# does jig-a-loo melt plastic



## enovinbakht23 (Mar 5, 2009)

how should i use jigaloo not to melt my plastic thanks


----------



## Unknown.soul (Mar 5, 2009)

Jig-a-loo melts plastic no matter what. You either have to take caution when spraying it into your cube and work it in for a few minutes, or disassemble your cube and spray the cubies evenly.


----------



## lalalala (Mar 5, 2009)

that true the only way you can make jig a loo not melt is by disassembling it(it will make the plastic soft but if you dont touch it its okay)and spraying the pieces but sometimes it might stick to the suface that its on


----------



## Chuberchuckee (Mar 5, 2009)

Yes, it's much better to disassemble the cube. I tried lubricating a cube with it still assembled. The plastic softened up for a bit and now I have my fingerprints imprinted permanently on various places of the plastic.

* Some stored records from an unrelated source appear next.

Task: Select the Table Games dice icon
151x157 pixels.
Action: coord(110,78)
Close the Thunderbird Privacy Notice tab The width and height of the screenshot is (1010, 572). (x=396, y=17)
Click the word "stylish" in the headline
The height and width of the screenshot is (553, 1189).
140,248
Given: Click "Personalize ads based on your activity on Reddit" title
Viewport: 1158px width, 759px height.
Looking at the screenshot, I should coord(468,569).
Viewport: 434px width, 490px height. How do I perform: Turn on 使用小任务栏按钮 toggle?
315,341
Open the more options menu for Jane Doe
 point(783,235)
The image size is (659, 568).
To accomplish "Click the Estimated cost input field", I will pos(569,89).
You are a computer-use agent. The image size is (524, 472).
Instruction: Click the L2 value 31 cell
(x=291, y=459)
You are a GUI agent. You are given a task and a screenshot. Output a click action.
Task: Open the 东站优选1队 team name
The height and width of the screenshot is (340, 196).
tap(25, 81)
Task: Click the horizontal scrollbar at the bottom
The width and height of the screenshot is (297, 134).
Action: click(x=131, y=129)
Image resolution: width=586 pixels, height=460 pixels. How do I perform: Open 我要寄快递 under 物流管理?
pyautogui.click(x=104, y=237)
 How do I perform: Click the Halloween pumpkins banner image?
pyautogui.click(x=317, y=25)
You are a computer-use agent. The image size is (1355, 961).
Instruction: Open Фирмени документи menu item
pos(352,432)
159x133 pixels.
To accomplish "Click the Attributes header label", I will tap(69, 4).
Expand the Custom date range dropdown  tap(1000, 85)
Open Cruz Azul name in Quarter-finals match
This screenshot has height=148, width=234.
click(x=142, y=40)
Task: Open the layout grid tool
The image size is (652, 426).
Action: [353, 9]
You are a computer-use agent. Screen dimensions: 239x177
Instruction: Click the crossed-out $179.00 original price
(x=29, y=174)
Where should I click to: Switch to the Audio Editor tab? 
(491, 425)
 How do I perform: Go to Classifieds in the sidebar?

Also, accidentally scratching a cubie shortly after lubing it with Jig a Loo can leave a permanent dent/scratch. I recommend disassembling the cube, spraying the cubies, and NOT TOUCHING THE PLASTIC until it dries.


----------



## abr71310 (Mar 6, 2009)

CRC doesn't do either of those things (it makes the cubies soft, but I assume you don't scratch pieces after you spray), which is why I believe it's better.
Sorry for going off topic -- I use both and just wanted to give my 2 cents.


----------



## Gparker (Mar 7, 2009)

i use jig-a-loo, i just spray a little on one edge, work in for 2 minutes, spray the oppisite edge on the bottem just a tad and im set


----------



## jcuber (Mar 7, 2009)

CRC always makes white spots on my cube, does this happen to anyone else?


----------



## Vulosity (Mar 7, 2009)

jcuber said:


> CRC always makes white spots on my cube, does this happen to anyone else?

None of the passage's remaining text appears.